To further explore the assembly properties of ESCRT proteins, we imaged assemblies of CHMP1B and the IST1 N-terminal domain (IST1NTD) again, but this time with ECT. The IST1NTD is structurally similar to other CHMPs (Xiao et al., 2009; Bajorek et al., 2009b) and has been suggested to play a dual role in regulating Vps4 recycling of ESCRT-III: it recruits Vps4 to the ESCRT machinery for depolymerization, but it also negatively regulates Vps4 by forming a heterodimer with it in the cytoplasm to block binding with ESCRT proteins (Dimaano et al., 2008). It also plays a vital role in cytokinesis (Agromayor et al., 2009; Bajorek et al., 2009a). CHMP1B also recruits VPS4 to depolymerize the complex (Stuchell-Brereton et al., 2007; Bajorek et al., 2009a). We also imaged mixtures of CHMP2A and CHMP3. In addition to confirming previous work showing that ESCRT proteins form cylinders and cones, we show here that at high concentration, these structures also have a propensity to nest. The thick tubes of concentric cylinders and stacks of cones with dome and bell shapes reveal numerous and surprisingly versatile protein–protein contacts.

We also sought to image the ESCRT complex in vivo. Previous immunofluorescence studies showed that all three archaeal components (ESCRT-III, CdvA, and Vps4) localize to the midcell during cell division and form a cytokinetic ring (Samson et al., 2008, 2011). Here imaging plunge-frozen, dividing S. acidocaldarius cells with ECT revealed a thin, flexible protein belt at the leading edge of the ingression furrow throughout cell division. On the basis of the numerous and versatile binding properties of ESCRT proteins seen here and elsewhere, we interpret the belts as flexible helical structures containing cylindrical, conical, spiral, and bell-shaped regions.

RESULTS

CdvA-coated liposomes

In the archaeon S. acidocaldarius, CdvA recruits ESCRT-III to the midcell membrane for constriction (Samson et al., 2011). Although full-length CdvA purified from a different species assembles on DNA (Moriscot et al., 2011), purified S. acidocaldarius CdvA did not polymerize by itself in our hands, but in the presence of lipids it formed filaments (Figure 1 and Supplemental Movie S1). Liposomes were made of a major component of tetraether lipids called polar lipid fraction E that was isolated from S. acidocaldarius. Slender CdvA filaments wrapped around liposomes in helices with a variable spacing of ∼8 nm. As a control, plain liposomes without CdvA were imaged, but no wrapping filaments were ever seen, supporting the interpretation that the filaments were in fact CdvA. It was previously shown that the addition of ESCRT-III protein to CdvA-coated liposomes causes rapid degradation of the liposomes, so the two proteins in complex could not be observed on the liposomes using ECT (Samson et al., 2011).

FIGURE 1:

FIGURE 1:

Open in a new tab

CdvA-coated liposomes. (A–C) Top, middle, and bottom slices through a 3D cryotomogram of a CdvA-decorated tetraether liposome (scale bar, 50 nm). (D) Three-dimensional segmentation, showing CdvA filaments (blue) wrapping around the liposome (purple).

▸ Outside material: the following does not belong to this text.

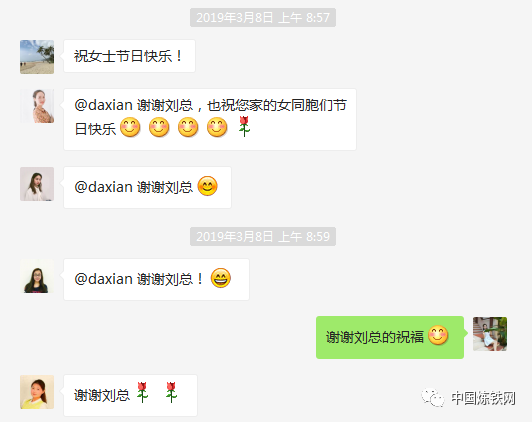Click the first rose in the bottom message
This screenshot has width=532, height=422.
(x=142, y=392)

In vitro assemblies of ESCRT-III

Next we sought to image ESCRT-III assemblies, which cause membrane cinching. Archaeal ESCRT-III proteins cannot be purified for in vitro assembly due to their insolubility. Because archaeal and human ESCRT-III proteins are believed to be very structurally similar (Lindås et al., 2008; Supplemental Figure S1), human ESCRT-III proteins were used to observe possible assembly capabilities of the proteins in vitro. ESCRT-III proteins were purified, either negatively stained or plunge-frozen, and imaged with ECT.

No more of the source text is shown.